If you see a whole thing - it seems that it's always beautiful. Planets, lives... But up close a world's all dirt and rocks. And day to day, life's a hard job, you get tired, you lose the pattern. - Ursula K. LeGuin

Sunday, March 6, 2011

Family Arrangements

For some reason (perhaps it was all the wedding and marriage talk going on around here) I recently realized that I am the only person in my family to have (technically) gotten divorced.  My mother did leave my father when I was seven but never bothered to make it legal.  She had no intention of marrying again (and although she has had several long term relationships, she hasn't remarried to this date) and then he died nine years later.  This left her a widow, something she didn't realize until she started collecting social security many years later.  As luck would have it, by not filing for divorce she now has bigger monthly checks.

Neither of my grandparents divorced or separated (although one pair probably should have) and none of my sisters have gotten a divorce.  So currently, I stand alone (and hope I remain that way, of course).

Today I ran across these statistics on step-families.  It made me realize, all over again, that I don't have any step-family members.  I did have a step-son during my first marriage but since that marriage is dissolved the relationship no longer exists (legally or emotionally; he is also my age so it never felt like a stepmother-son relationship, more like an incredibly awkward and inappropriate sibling relationship).  Angel has two step-parents, a biological half-brother, an adopted half-brother, and a step-sister.  b, of course, has a step-son but no other step-relatives as his parents never divorced either.  However his brother has twice, so that must make up for something.  Pumpkin takes the cake.  She has an adopted father, step-mother, one biological half-sister, and six other siblings that have no biological ties to her but are some form of half-step-adopted sibling.  (No one outside of the family can actually keep track of them all).  Now she also has me and b as emotionally-adopted parents.*

Of course, as the data show, these arrangements are all fairly frequent these days and will probably continue to grow.  What I find strange is that my family-of-origin appears so conservative when it comes to family configurations.  It is not like I have some la-de-da happy childhood to thank for it. In fact one could say that we took the 'fun' right out of dysfunctional when it came to family togetherness. So what is missing from this equation?  Unmarried partnerships.  We've had several of those in my family.  I wonder where they get figured into the data.

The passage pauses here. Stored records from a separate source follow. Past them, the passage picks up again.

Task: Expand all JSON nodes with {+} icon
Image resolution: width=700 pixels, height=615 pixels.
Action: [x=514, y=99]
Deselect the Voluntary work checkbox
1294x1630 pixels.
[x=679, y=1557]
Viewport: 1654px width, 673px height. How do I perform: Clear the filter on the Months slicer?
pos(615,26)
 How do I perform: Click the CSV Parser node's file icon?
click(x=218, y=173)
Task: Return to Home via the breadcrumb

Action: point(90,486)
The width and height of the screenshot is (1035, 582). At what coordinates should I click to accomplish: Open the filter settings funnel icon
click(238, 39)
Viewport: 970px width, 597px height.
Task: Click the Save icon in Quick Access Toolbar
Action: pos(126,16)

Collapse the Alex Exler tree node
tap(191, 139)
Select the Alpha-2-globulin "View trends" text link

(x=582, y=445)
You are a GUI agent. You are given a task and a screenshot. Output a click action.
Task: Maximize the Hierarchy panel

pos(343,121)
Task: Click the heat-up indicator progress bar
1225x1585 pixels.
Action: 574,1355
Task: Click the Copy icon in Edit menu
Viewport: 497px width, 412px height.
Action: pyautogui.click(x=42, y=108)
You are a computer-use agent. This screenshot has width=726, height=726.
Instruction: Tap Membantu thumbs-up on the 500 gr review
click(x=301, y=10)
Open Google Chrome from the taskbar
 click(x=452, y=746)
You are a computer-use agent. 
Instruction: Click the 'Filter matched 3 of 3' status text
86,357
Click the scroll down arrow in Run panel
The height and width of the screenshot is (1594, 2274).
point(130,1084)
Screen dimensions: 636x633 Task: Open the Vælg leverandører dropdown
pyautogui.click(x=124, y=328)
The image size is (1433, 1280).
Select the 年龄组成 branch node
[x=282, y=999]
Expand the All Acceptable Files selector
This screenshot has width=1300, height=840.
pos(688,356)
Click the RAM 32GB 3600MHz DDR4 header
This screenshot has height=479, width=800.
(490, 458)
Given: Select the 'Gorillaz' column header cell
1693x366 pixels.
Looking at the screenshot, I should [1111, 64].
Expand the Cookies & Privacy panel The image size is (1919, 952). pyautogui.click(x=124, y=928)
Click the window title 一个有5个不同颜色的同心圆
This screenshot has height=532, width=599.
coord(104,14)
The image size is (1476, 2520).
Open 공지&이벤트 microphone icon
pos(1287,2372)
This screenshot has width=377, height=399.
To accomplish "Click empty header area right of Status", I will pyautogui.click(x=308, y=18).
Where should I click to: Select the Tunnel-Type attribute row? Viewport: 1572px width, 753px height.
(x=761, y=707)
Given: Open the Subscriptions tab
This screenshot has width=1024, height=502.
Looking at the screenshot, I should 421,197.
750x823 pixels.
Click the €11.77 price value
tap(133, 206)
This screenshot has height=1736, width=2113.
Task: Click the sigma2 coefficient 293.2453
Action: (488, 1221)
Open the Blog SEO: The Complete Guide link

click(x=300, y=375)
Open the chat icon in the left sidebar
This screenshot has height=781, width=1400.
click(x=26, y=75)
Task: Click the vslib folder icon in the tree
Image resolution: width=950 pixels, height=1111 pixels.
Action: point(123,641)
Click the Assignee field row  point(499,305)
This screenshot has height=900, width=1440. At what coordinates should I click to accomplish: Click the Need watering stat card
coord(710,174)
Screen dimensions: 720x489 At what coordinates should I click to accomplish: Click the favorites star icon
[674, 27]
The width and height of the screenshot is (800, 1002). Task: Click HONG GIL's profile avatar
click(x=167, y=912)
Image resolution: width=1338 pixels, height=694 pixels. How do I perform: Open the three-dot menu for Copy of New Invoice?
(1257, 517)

A major problem with doing research with families (as I do) is figuring out how to define a family. This becomes even harder when you consider the impact of time, as families change frequently. We decide within our families who we consider to be a family member and even then we may not all agree.  I found it interesting that Pew made the connection with obligations.  I tend to see it the other way around.  Those I consider myself obligated to, those I have chosen to be responsible for and to allow to be responsible for me, are my family members.  Blood and legal documents seem so much less significant.

*Pumpkin called as I was finishing up this post to invite us to an engagement party with both her and BB's parents.  We started talking about the post and she asked where in-laws fit in (no surprise since in-laws are very much on her mind these days).  It was a good question but probably deserving of its own post. 

1 comment:

Annie said...

Hi Brigindo,
The statistics were interesting to see. My husband and I are rare in my family. With the exception of my parents, we have outlasted everybody else. My brother and my sister, were each married for just under twenty years. Another brother may still be technically married, but he and his wife probably actually lived together for less than two years out of the past forty, though he has been helpful to her, especially lately. After living together for two years, my husband and I have been married since I was 23. My childhood family was also dysfunctional. My sister's family took in a step-child (half-brother to her two children) for a couple of years, and stayed involved throughout his growing up years. I'd be interested in learning more about your research, and how you have decided to define family, and how you've incorporated unmarried couples in committed relationships. I think, too, it is a matter of feeling a sense of responsibility for each other, more than genetics or legal ties, especially as there are more and more blended families.